■ Aim of the exercise ■
Print the data below exactly as it stands, and keep the pictures out.

■ Entries shown ■

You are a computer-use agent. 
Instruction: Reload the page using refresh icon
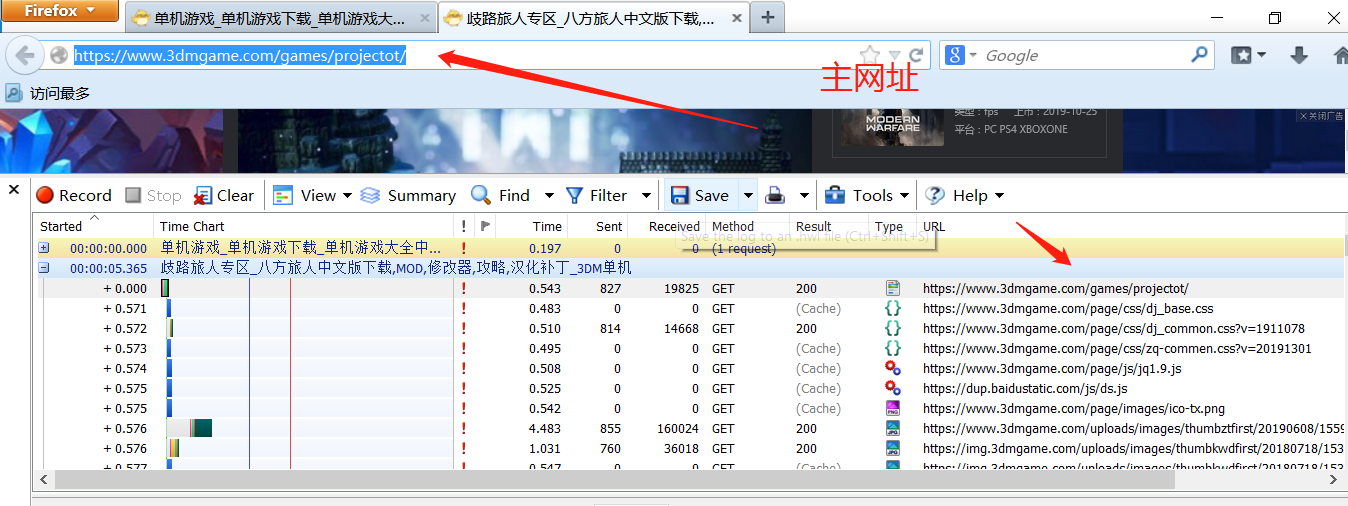(x=918, y=55)
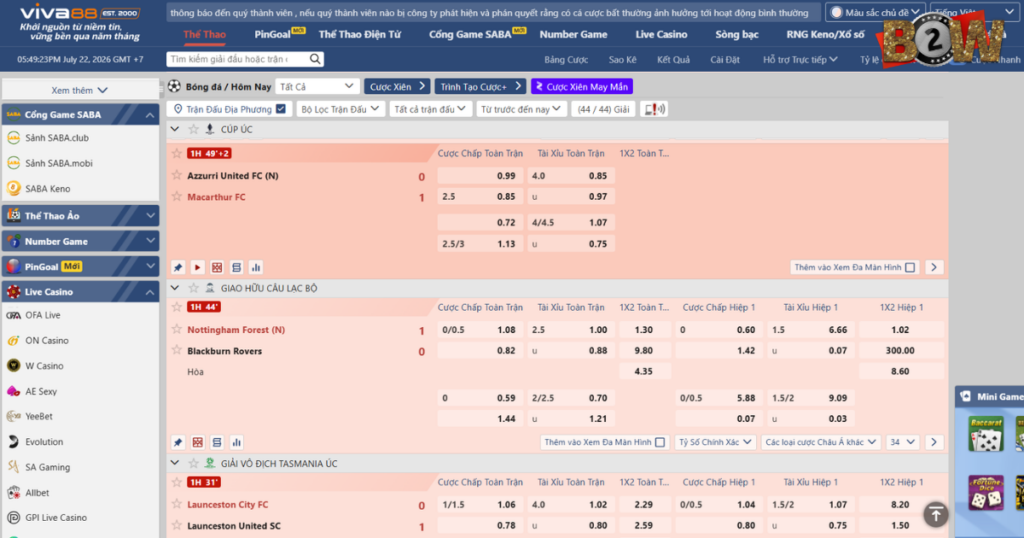The image size is (1024, 538).
Task: Click the search magnifier icon
Action: 315,59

■ Exercise answer ■
You are a computer-use agent. 
Instruction: Reload the page using refresh icon
(x=918, y=55)
The image size is (1024, 538).
Task: Click the search magnifier icon
Action: 315,59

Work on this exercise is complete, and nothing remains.